Grift in the Name of Zeus and Pelops

Amazon’s recent sweepstakes for subsidies was a grave and divisive corporate affair. It owes much of its style to the Olympic Games.

 

Long Island City, the newly-consecrated site for Amazon’s next headquarters, is about nine miles from both Yankee Stadium and Citi Field. A decade prior, these two pro baseball stadiums were squeezed into New York through a familiar melange of tax-free bonds and rent breaks. A city infested by underfunded pensions and segregated schools (and, yes, the non-zero chance of catching a goddamn flaming subway) spent $1.8 billion on ballpark upgrades. That’s depressing, but right in line with a tradition of laundering public funds for private gain that has persisted since Reaganism.

It’s not surprising that such a tradition has made its way to technocrats like Jeff Bezos and monoliths like Amazon. It can be performed with manufactured chic, and sold using hip buzzwords. Amazon can argue, however insincerely, that in shoving its way into your community, it’s bringing innovation, and competitive salaries; in holding your downtown hostage for a new stadium, a sports franchise is still stimulating local economies, and reminding you how wanted it is by its fans, that it’s something that’s ours.

How is an antiquated, crusty, old-school grift like the Olympics still going, then? Amazon announced its search in September 2017; the Olympics publicizes its arrival more than a decade in advance. Amazon also was deeply desirable, with mayors feverishly courting victory; Los Angeles was the sole candidate for the 2028 Games, after unpopular bids were withdrawn in Boston, Budapest, Hamburg and Rome. Hell, even stadiums and tech headquarters have the courtesy to continue functioning and existing, rather than pack up and leave town after closing ceremonies. The last installment of the Summer Olympics, Rio’s 2016 Games, ran up a taxpayer tab equivalent to $11.6 billion, about six times the public incentivization used to land HQ2 in November. Seriously, how is this still happening? How does this grift still deliver?

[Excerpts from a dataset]
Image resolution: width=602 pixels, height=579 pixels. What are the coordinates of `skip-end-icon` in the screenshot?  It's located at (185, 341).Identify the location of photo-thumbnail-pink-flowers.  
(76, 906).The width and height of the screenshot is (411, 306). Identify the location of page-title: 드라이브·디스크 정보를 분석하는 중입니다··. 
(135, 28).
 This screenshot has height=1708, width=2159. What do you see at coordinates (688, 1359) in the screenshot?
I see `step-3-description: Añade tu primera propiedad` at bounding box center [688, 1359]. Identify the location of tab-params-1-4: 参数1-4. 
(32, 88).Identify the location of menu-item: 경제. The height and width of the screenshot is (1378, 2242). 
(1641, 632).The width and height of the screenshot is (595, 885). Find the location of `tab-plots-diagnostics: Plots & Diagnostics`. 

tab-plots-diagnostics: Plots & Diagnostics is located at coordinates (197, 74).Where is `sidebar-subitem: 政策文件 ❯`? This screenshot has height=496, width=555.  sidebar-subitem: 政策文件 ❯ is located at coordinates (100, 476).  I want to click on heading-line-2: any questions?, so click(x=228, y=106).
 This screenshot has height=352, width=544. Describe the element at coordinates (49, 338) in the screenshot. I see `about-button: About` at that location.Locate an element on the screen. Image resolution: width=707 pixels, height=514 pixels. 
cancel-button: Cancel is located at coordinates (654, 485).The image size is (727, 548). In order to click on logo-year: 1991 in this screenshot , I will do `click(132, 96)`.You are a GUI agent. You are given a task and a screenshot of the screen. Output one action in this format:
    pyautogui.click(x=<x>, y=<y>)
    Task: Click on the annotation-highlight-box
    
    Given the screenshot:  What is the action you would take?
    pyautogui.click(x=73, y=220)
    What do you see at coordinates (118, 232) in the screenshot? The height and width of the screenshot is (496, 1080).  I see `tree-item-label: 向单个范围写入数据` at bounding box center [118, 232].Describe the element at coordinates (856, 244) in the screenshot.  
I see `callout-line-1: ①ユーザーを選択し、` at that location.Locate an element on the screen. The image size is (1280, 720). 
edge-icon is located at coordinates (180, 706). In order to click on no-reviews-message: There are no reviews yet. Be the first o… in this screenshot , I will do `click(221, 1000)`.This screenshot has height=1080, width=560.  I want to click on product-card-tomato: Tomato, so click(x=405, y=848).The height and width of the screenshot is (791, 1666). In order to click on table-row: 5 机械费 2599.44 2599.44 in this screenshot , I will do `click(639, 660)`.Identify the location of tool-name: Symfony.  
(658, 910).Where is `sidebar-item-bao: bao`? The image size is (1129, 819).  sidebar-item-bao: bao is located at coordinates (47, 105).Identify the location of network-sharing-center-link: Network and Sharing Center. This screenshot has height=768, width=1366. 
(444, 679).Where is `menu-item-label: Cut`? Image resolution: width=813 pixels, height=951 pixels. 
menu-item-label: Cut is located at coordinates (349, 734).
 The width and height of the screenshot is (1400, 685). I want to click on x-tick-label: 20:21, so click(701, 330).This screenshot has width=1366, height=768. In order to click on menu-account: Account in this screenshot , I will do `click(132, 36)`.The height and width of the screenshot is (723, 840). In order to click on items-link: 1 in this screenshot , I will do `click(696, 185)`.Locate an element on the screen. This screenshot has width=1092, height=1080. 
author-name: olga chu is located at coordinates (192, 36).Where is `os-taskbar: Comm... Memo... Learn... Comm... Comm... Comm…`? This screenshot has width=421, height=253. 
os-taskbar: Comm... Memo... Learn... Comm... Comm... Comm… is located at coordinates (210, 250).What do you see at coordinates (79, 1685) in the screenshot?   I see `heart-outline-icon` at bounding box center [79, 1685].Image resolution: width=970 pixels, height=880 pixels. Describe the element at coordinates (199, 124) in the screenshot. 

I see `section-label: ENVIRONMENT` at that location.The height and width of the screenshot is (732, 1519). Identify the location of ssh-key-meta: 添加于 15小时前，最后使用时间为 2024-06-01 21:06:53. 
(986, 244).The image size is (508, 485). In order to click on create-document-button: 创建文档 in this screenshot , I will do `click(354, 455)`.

TASK LIST:
1. Quote the passage from the essay on Amazon and the Olympics between "Long Island City, the" and "persisted since Reaganism.", inclusive.
2. Answer these questions using the essay on Amazon and the Olympics.
(a) About how far is Long Island City from Yankee Stadium and Citi Field?
(b) In what month and year did Amazon announce its search?
(c) What taxpayer tab did Rio's 2016 Games run up?

YOUR WRITTEN ANSWERS:
1.
Long Island City, the newly-consecrated site for Amazon’s next headquarters, is about nine miles from both Yankee Stadium and Citi Field. A decade prior, these two pro baseball stadiums were squeezed into New York through a familiar melange of tax-free bonds and rent breaks. A city infested by underfunded pensions and segregated schools (and, yes, the non-zero chance of catching a goddamn flaming subway) spent $1.8 billion on ballpark upgrades. That’s depressing, but right in line with a tradition of laundering public funds for private gain that has persisted since Reaganism.

2.
(a) About nine miles from each.
(b) September 2017.
(c) The equivalent of $11.6 billion.